0Step 2: the pipeline, mktemp, and trap cleanup
exercises co-03, co-05, co-06, co-14, co-15, co-18, co-21, co-22
Once both -i/-o are present and -i points at a real file, report.sh creates a scratch file
with mktemp and immediately registers trap 'rm -f "$scratch"' EXIT -- the cleanup handler is in
place before any work that could fail, exactly the ordering this primer's trap examples taught.
The pipeline itself lower-cases the input (so "The"/"the" count as the same word), splits on
every run of non-letter characters into one word per line, drops empty lines, then counts and sorts
by frequency, writing the result into $scratch rather than directly to -o.
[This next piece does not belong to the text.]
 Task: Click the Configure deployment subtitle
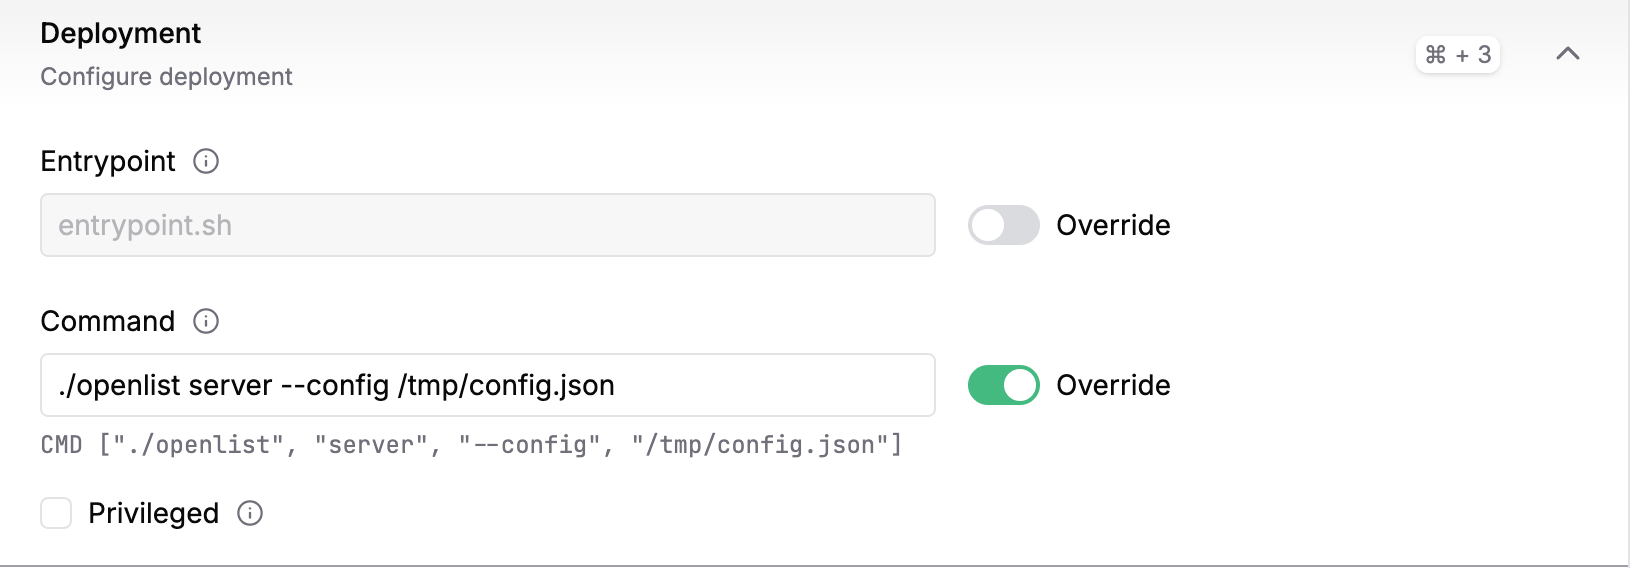pos(166,77)
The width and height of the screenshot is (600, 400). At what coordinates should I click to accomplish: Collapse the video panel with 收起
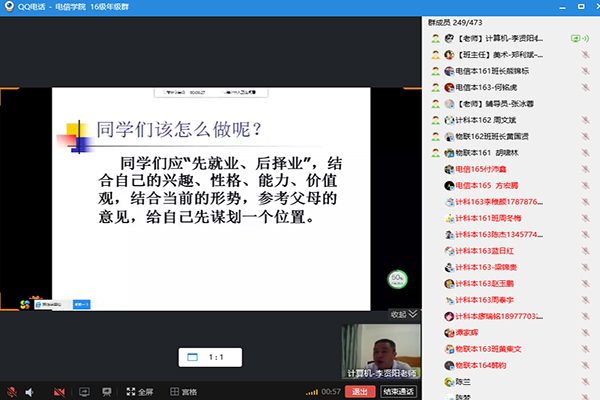click(398, 313)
The final mv is the
atomic-publish step: a caller of report.sh either sees the complete old -o (if one existed) or
the complete new one, never a half-written file, because mv on the same filesystem is atomic and
nothing ever writes to -o directly.
learning/capstone/code/report.sh (complete file)
#!/usr/bin/env bash
# report.sh -- Just Enough Bash capstone: a word-frequency report tool.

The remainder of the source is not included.